Invisible Power Structure Influencing Presidency – Report

Unelected “action intellectuals" outside traditional power barriers

Image Credits: Maxpixel.

President Dwight D. Eisenhower’s legendary farewell speech warned America of the pervasive influence of the Military Industrial Complex.

This power structure is still influencing the Presidency today, as clearly seen with recent events.

In 1968, Life Magazine profiled Herman Kahn, one of the main figures that influenced the film Dr. Strangelove.

Life identified Kahn as part of a group of powerful individuals who “have access to future technology” and “official intelligence” that is not disclosed.

The article states that this group “…can commit a nation to social programs and military actions which have neither been fully explained nor publicly debated”.

Herman Kahn is known as one of the founding fathers of future studies.
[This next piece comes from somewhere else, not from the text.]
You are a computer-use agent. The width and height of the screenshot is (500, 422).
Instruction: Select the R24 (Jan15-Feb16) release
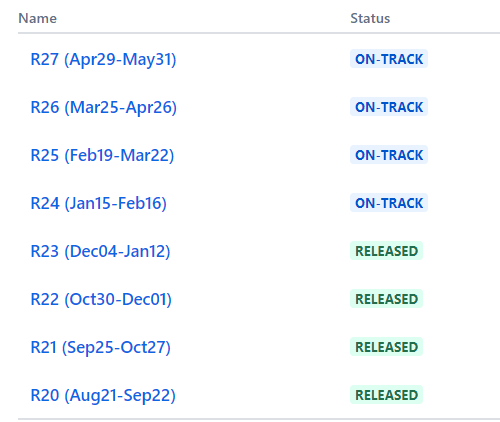click(98, 203)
After working for the RAND Corporation, Kahn founded the Hudson Institute in 1961.

Kahn is quoted in the Pentagon’s recently released Nuclear Operations doctrine, which promotes first strike options against Iran.

The December 6, 1968 edition of Life Magazine details Kahn’s career, and the larger implications of an unprecedented shift of power to unelected “action intellectuals.” As Life Magazine reports:

“…Herman Kahn has been a major figure in one of the most fascinating shifts of power in U.S. History: from identifiable public leaders to the ‘action intellectuals.’ As counselors to the decision-makers, men such as Kahn often have access to future technology (what is known, but not yet disclosed) and official intelligence (what is known, but not yet revealed, about the capacities and plans of other nations).

Thus, decisions – based on private knowledge, analyzed by private consultants and debated in private – can become public policy. This is a process of invisible power. At its extreme this influence can commit a nation to social programs and military actions which have neither been fully explained nor publicly debated. One day, as that power pervades and grows more sophisticated, it may so affect the course of government that any nation’s policies may be locked in, as if by automatic pilot, years before the men who are elected to govern ever take office.”

This structure still maintains influence over U.S. foreign policy, outside the oversight of the President.